By Christie DeBernardis
China Horse Club Chairman and Founder Teo Ah Khing, an architect by trade, is spearheading a $2.6 billion project on the island of St. Lucia called the Pearl of the Caribbean. The centerpiece of this massive project–which will include hotels, cruise ship ports, restaurants and much more–is a racetrack known as the Royal St. Lucia Turf Club that is scheduled to open its doors Dec. 13 with a racecard highlighted by the inaugural Pitons Cup. The $150,000 race, which is the richest in the Caribbean, is modeled after the GI Pegasus World Cup with 12 slots available for purchase for $20,000 a piece. Participants will also be given an unraced 3-year-old to compete in the Helen of the West race on the opening day undercard. Taylor Made Farm and the trio of Todd Pletcher, Sol Kumin and Brad Weisbord have already been announced as slotholders for the initial Pitons Cup. The TDN's Christie DeBernardis sat down with Teo at the Keeneland September Sale to discuss the details of St. Lucia's official introduction to Thoroughbred racing.

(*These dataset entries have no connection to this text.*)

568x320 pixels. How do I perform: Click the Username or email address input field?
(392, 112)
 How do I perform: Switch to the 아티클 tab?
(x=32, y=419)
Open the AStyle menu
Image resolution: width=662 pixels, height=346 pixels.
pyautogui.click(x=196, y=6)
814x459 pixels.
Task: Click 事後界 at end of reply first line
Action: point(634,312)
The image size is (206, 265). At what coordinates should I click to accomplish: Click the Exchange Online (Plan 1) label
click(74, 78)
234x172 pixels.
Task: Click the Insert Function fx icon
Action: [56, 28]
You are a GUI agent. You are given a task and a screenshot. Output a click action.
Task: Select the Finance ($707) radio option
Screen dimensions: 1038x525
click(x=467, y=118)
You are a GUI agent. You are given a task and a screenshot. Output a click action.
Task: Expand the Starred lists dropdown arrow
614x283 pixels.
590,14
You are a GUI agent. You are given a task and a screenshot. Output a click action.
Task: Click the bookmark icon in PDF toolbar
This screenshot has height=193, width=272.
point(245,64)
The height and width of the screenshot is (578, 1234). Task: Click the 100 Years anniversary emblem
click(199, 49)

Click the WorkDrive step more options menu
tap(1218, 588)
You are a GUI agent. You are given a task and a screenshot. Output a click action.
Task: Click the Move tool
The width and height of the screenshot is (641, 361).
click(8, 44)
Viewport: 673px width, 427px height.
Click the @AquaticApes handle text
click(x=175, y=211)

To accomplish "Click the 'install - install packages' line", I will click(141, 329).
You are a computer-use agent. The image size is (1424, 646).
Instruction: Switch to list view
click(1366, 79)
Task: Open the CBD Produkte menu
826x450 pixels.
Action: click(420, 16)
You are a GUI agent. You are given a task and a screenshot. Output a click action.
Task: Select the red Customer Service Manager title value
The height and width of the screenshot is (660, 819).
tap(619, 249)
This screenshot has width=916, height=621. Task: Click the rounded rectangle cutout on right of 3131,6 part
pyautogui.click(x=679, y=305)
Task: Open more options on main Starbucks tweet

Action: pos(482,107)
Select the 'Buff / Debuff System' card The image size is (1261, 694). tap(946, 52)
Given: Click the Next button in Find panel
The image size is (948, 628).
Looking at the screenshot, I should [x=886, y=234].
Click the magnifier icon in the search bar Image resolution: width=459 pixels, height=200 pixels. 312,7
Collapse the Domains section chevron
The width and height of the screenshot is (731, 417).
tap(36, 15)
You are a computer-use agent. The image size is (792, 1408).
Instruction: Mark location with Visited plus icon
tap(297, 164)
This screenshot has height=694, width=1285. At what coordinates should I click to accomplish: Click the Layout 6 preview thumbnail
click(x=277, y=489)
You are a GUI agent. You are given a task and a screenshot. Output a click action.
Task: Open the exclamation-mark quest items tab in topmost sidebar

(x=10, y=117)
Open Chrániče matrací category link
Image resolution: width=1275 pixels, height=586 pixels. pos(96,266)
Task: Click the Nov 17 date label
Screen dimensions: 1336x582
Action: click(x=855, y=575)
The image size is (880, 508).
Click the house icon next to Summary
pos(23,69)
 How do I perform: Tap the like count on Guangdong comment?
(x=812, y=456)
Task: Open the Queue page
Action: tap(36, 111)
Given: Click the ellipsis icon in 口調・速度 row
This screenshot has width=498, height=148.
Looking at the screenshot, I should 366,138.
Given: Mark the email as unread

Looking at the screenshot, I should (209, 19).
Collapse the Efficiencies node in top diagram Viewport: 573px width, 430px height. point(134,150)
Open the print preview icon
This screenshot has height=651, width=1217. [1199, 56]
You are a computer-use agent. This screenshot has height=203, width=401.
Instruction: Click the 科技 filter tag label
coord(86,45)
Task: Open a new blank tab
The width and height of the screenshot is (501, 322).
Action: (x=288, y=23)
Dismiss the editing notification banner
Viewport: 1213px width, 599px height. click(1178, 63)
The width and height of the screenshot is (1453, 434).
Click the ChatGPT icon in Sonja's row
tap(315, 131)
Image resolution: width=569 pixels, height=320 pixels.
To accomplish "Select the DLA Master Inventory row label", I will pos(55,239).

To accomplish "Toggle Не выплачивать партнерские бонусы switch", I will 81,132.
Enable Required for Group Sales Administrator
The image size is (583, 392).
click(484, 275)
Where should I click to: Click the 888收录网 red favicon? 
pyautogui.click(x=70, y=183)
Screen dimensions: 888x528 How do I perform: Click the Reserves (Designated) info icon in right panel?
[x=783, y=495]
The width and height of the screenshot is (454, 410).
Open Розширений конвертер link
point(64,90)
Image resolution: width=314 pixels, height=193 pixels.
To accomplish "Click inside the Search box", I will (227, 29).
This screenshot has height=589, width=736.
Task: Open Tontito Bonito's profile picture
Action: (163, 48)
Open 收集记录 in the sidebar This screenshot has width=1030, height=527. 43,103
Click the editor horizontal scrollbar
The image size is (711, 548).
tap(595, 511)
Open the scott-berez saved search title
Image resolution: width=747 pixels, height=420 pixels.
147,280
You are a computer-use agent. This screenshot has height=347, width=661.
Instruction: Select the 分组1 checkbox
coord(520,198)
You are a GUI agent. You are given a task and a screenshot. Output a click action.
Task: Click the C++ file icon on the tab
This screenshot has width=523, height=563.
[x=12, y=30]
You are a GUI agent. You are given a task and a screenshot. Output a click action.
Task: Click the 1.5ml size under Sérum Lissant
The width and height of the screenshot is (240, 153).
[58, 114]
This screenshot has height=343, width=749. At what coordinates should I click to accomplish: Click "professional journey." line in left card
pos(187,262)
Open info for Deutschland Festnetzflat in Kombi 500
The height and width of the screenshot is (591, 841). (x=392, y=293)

CD: What made you choose St. Lucia?
TAK: St. Lucia came strongly recommended by our dear friend Winston [Trim]. (Click here and here for more information on Trim and his involvement in the project). I would say, personally, he would be one large single factor that brought me to the island way before I met the current administration and Prime Minister. His enthusiasm really caught me. We had been looking for two years for expansion. We started in Australia and New Zealand. We tried South Africa. It was the same year we met Winston and brought him to China. He was such a character with a likeable personality. Of course, St. Lucia was a very interesting strategy point for us. It is not far from the eastern time zone. It is a small country with very intelligent people. It is close to Florida and we thought that it could offer a better platform as a transition place between America and China in the movement of horses, people and resources.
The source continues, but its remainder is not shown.